Apesar deste alento para as contas públicas e, até mesmo para o déficit público, em alguns casos, cabe aqui uma crítica a ser realizada tanto no âmbito do executivo estadual quanto aos executivos municipais. Se as receitas de royalties e PE não tivessem sido utilizadas para despesas fixas – como contração de pessoal e, consequentemente, pagamento de pessoal -, mas, ao contrário, tivessem uma parte sido destinada à compensação financeira para as gerações futuras e uma parte direcionada para um fundo de reserva, antevendo à volatilidade inerente ao setor, esta preocupação em relação a este recurso com certeza seria menor ou, até mesmo, não existiria.
Apesar das previsões realizadas aqui para as receitas de royalties e PE se apresentarem otimistas para os próximos meses, a situação orçamentária para o ano de 2020 dos executivos do Rio de Janeiro é catastrófica.

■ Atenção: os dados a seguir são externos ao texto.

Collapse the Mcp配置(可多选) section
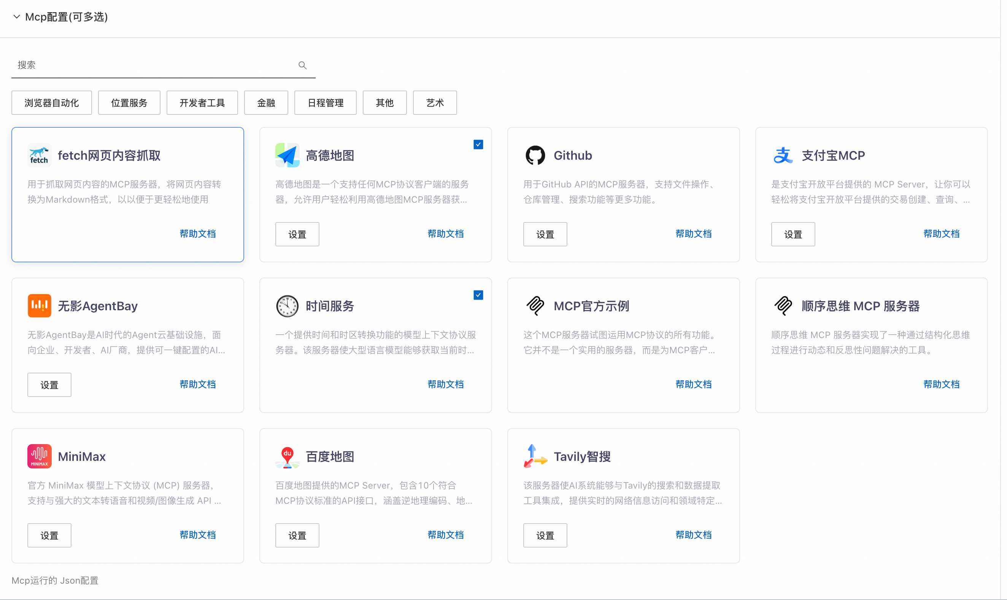The height and width of the screenshot is (600, 1007). pos(17,17)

Caso o socorro aos estados e municípios não aconteça nos moldes aprovados pela câmara dos deputados – o Senado alterou a forma de divisão do montante de R$ 60,1 bilhões e não contemplou plenamente o estado fluminense-, o Rio de Janeiro, que já vinha atravessando uma grave crise econômica, fiscal, política e social desde 2014, vai passar por um problema orçamentário e fiscal sem precedentes com interrupção dos gastos públicos, possível atraso de salários, redução dos investimentos em saúde, segurança e educação entre outros.
Ademais, no Rio de Janeiro a máxima de que “não há nada que seja tão ruim que não possa piorar” parece válida: abertura do processo de impedimento do governador Wilson Witzel agravando ainda mais a instabilidade política, rompimento do executivo estadual com o governo federal, regime de recuperação fiscal atrelado à ação direta de inconstitucionalidade que versa sobre redistribuição das receitas de royalties entre os entes da federação pelo STF. Neste cenário, se o pacto federativo não for rediscutido com a urgência necessária, o Rio de Janeiro sairá da pandemia com graves mazelas socioeconômicas tanto no tecido social quanto no tecido produtivo, o que empurrará o estado fluminense para uma grave e longa recessão.